Quadratic Functions - All Forms

The axis of symmetry is given by the equation x = -\frac{b}{2a}, where a and b are coefficients from the standard form of the quadratic equation ax^2 + bx + c.

The standard form of a quadratic function is f(x) = ax^2 + bx + c, where a, b, and c are constants.

The vertex form of a quadratic function is f(x) = a(x-h)^2 + k, where (h, k) is the vertex of the parabola.

The factored form of a quadratic function is f(x) = a(x - r_1)(x - r_2), where r_1 and r_2 are the roots of the quadratic.

The y-intercept can be found by evaluating the function at x = 0, i.e., f(0) = c in the standard form.

The coefficient 'a' determines the direction of the parabola: if a > 0, the parabola opens upwards; if a < 0, it opens downwards.
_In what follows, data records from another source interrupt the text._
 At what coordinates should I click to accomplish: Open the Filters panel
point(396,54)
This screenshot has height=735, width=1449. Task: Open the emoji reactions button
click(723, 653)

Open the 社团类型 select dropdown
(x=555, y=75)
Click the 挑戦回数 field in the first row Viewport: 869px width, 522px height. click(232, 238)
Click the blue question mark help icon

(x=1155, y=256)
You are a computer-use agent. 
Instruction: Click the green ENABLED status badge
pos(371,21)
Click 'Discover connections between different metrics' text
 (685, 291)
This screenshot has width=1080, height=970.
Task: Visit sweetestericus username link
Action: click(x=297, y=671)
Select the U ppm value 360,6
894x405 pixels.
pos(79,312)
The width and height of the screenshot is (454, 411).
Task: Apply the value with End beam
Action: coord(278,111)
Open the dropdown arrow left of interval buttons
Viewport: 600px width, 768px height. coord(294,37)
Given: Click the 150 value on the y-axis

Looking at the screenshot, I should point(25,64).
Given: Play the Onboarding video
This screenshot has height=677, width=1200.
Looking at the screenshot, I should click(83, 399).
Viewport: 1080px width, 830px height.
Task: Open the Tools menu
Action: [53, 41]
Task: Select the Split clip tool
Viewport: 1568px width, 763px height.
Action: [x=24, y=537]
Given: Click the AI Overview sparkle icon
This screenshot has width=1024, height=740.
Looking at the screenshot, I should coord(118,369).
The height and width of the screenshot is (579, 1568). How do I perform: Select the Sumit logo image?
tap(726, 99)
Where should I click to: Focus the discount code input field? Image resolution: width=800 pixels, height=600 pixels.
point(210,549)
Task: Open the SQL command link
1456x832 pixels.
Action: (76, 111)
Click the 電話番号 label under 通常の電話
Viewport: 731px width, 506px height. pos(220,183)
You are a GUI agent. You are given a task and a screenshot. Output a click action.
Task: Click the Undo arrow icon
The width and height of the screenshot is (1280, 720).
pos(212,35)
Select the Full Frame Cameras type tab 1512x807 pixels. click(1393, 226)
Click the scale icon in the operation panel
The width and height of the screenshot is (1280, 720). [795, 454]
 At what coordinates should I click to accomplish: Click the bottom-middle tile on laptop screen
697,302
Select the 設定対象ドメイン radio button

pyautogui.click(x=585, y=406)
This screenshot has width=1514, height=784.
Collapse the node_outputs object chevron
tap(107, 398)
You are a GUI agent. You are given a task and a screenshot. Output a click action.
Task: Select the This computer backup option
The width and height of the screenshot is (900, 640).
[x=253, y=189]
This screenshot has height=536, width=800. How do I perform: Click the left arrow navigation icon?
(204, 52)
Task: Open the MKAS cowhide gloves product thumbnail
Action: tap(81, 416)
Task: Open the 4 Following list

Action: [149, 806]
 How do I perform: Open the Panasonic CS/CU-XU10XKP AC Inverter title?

The vertex can be found using the formula ( -\frac{b}{2a}, f(-\frac{b}{2a}) ).

The quadratic formula is x = \frac{-b \pm \sqrt{b^2 - 4ac}}{2a}, used to find the roots of the quadratic equation ax^2 + bx + c = 0.

The discriminant, given by b^2 - 4ac, indicates the nature of the roots: if > 0, two real roots; if = 0, one real root; if < 0, no real roots.

In the vertex form f(x) = a(x-h)^2 + k, the y-coordinate of the vertex is k.